Records to use START

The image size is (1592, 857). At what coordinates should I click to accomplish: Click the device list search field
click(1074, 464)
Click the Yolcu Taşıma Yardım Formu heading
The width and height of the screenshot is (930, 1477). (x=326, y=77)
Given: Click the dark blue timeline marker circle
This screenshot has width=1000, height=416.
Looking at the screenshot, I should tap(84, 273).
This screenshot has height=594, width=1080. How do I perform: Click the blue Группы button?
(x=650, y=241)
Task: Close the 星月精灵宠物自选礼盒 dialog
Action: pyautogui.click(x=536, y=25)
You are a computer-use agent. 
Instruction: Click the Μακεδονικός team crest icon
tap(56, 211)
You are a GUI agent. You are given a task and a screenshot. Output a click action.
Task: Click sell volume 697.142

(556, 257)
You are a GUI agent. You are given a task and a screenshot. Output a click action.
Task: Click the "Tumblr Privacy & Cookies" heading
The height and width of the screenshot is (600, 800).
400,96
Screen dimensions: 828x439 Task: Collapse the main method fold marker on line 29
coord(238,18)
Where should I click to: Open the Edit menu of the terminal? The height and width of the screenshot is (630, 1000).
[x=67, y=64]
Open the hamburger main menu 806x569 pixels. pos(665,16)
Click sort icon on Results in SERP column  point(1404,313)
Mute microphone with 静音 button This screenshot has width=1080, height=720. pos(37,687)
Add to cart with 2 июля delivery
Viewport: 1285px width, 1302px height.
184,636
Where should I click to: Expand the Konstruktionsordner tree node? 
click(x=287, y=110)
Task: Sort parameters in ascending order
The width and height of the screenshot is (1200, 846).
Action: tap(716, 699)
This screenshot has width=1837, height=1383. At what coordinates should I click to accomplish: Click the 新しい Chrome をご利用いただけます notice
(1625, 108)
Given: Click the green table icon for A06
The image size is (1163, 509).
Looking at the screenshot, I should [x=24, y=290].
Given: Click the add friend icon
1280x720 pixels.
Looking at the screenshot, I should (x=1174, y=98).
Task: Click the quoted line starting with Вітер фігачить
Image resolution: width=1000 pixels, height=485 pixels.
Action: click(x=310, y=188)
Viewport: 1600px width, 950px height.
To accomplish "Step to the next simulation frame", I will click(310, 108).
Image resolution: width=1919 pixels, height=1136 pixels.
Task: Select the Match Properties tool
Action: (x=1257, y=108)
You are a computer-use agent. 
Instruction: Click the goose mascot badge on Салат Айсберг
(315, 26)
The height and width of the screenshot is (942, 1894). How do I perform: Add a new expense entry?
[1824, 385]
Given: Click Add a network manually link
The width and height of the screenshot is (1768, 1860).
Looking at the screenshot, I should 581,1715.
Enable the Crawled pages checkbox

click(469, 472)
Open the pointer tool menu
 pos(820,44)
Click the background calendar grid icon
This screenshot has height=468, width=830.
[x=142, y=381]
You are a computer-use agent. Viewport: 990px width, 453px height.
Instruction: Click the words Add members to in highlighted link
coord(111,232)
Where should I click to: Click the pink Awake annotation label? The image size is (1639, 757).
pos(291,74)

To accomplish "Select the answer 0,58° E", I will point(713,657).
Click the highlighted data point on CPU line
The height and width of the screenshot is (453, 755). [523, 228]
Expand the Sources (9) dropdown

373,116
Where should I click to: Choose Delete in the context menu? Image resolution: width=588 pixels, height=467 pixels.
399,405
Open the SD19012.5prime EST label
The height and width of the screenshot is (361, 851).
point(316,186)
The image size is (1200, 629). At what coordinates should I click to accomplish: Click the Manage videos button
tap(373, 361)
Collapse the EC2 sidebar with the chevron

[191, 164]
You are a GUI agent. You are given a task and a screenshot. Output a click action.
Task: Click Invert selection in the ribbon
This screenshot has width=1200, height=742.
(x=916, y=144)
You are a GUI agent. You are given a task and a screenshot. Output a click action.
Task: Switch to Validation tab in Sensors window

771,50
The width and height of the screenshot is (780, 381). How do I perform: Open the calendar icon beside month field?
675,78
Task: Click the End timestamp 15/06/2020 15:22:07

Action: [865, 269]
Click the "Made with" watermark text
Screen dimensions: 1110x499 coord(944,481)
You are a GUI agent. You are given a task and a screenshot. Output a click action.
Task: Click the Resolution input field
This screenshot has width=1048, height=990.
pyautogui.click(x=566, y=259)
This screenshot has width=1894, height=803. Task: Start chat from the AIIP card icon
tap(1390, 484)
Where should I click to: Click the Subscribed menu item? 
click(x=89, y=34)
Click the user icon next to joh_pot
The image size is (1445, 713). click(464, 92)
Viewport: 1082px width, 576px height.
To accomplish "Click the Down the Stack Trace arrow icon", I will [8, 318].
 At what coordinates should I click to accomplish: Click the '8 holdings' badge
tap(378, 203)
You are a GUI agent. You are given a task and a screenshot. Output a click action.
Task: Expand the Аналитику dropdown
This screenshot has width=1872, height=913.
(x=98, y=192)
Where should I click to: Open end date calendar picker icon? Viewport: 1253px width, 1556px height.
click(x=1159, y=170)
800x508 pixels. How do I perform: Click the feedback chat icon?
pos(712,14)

Records to use END

### Brief
All of the material above should be reproduced exactly.

### Task answer
The image size is (1592, 857). At what coordinates should I click to accomplish: Click the device list search field
click(1074, 464)
Click the Yolcu Taşıma Yardım Formu heading
The width and height of the screenshot is (930, 1477). (x=326, y=77)
Given: Click the dark blue timeline marker circle
This screenshot has width=1000, height=416.
Looking at the screenshot, I should tap(84, 273).
This screenshot has height=594, width=1080. How do I perform: Click the blue Группы button?
(x=650, y=241)
Task: Close the 星月精灵宠物自选礼盒 dialog
Action: pyautogui.click(x=536, y=25)
You are a computer-use agent. 
Instruction: Click the Μακεδονικός team crest icon
tap(56, 211)
You are a GUI agent. You are given a task and a screenshot. Output a click action.
Task: Click sell volume 697.142

(556, 257)
You are a GUI agent. You are given a task and a screenshot. Output a click action.
Task: Click the "Tumblr Privacy & Cookies" heading
The height and width of the screenshot is (600, 800).
400,96
Screen dimensions: 828x439 Task: Collapse the main method fold marker on line 29
coord(238,18)
Where should I click to: Open the Edit menu of the terminal? The height and width of the screenshot is (630, 1000).
[x=67, y=64]
Open the hamburger main menu 806x569 pixels. pos(665,16)
Click sort icon on Results in SERP column  point(1404,313)
Mute microphone with 静音 button This screenshot has width=1080, height=720. pos(37,687)
Add to cart with 2 июля delivery
Viewport: 1285px width, 1302px height.
184,636
Where should I click to: Expand the Konstruktionsordner tree node? 
click(x=287, y=110)
Task: Sort parameters in ascending order
The width and height of the screenshot is (1200, 846).
Action: tap(716, 699)
This screenshot has width=1837, height=1383. At what coordinates should I click to accomplish: Click the 新しい Chrome をご利用いただけます notice
(1625, 108)
Given: Click the green table icon for A06
The image size is (1163, 509).
Looking at the screenshot, I should [x=24, y=290].
Given: Click the add friend icon
1280x720 pixels.
Looking at the screenshot, I should (x=1174, y=98).
Task: Click the quoted line starting with Вітер фігачить
Image resolution: width=1000 pixels, height=485 pixels.
Action: click(x=310, y=188)
Viewport: 1600px width, 950px height.
To accomplish "Step to the next simulation frame", I will click(310, 108).
Image resolution: width=1919 pixels, height=1136 pixels.
Task: Select the Match Properties tool
Action: (x=1257, y=108)
You are a computer-use agent. 
Instruction: Click the goose mascot badge on Салат Айсберг
(315, 26)
The height and width of the screenshot is (942, 1894). How do I perform: Add a new expense entry?
[1824, 385]
Given: Click Add a network manually link
The width and height of the screenshot is (1768, 1860).
Looking at the screenshot, I should 581,1715.
Enable the Crawled pages checkbox

click(469, 472)
Open the pointer tool menu
 pos(820,44)
Click the background calendar grid icon
This screenshot has height=468, width=830.
[x=142, y=381]
You are a computer-use agent. Viewport: 990px width, 453px height.
Instruction: Click the words Add members to in highlighted link
coord(111,232)
Where should I click to: Click the pink Awake annotation label? The image size is (1639, 757).
pos(291,74)

To accomplish "Select the answer 0,58° E", I will point(713,657).
Click the highlighted data point on CPU line
The height and width of the screenshot is (453, 755). [523, 228]
Expand the Sources (9) dropdown

373,116
Where should I click to: Choose Delete in the context menu? Image resolution: width=588 pixels, height=467 pixels.
399,405
Open the SD19012.5prime EST label
The height and width of the screenshot is (361, 851).
point(316,186)
The image size is (1200, 629). At what coordinates should I click to accomplish: Click the Manage videos button
tap(373, 361)
Collapse the EC2 sidebar with the chevron

[191, 164]
You are a GUI agent. You are given a task and a screenshot. Output a click action.
Task: Click Invert selection in the ribbon
This screenshot has width=1200, height=742.
(x=916, y=144)
You are a GUI agent. You are given a task and a screenshot. Output a click action.
Task: Switch to Validation tab in Sensors window

771,50
The width and height of the screenshot is (780, 381). How do I perform: Open the calendar icon beside month field?
675,78
Task: Click the End timestamp 15/06/2020 15:22:07

Action: [865, 269]
Click the "Made with" watermark text
Screen dimensions: 1110x499 coord(944,481)
You are a GUI agent. You are given a task and a screenshot. Output a click action.
Task: Click the Resolution input field
This screenshot has width=1048, height=990.
pyautogui.click(x=566, y=259)
This screenshot has width=1894, height=803. Task: Start chat from the AIIP card icon
tap(1390, 484)
Where should I click to: Click the Subscribed menu item? 
click(x=89, y=34)
Click the user icon next to joh_pot
The image size is (1445, 713). click(464, 92)
Viewport: 1082px width, 576px height.
To accomplish "Click the Down the Stack Trace arrow icon", I will [8, 318].
 At what coordinates should I click to accomplish: Click the '8 holdings' badge
tap(378, 203)
You are a GUI agent. You are given a task and a screenshot. Output a click action.
Task: Expand the Аналитику dropdown
This screenshot has width=1872, height=913.
(x=98, y=192)
Where should I click to: Open end date calendar picker icon? Viewport: 1253px width, 1556px height.
click(x=1159, y=170)
800x508 pixels. How do I perform: Click the feedback chat icon?
pos(712,14)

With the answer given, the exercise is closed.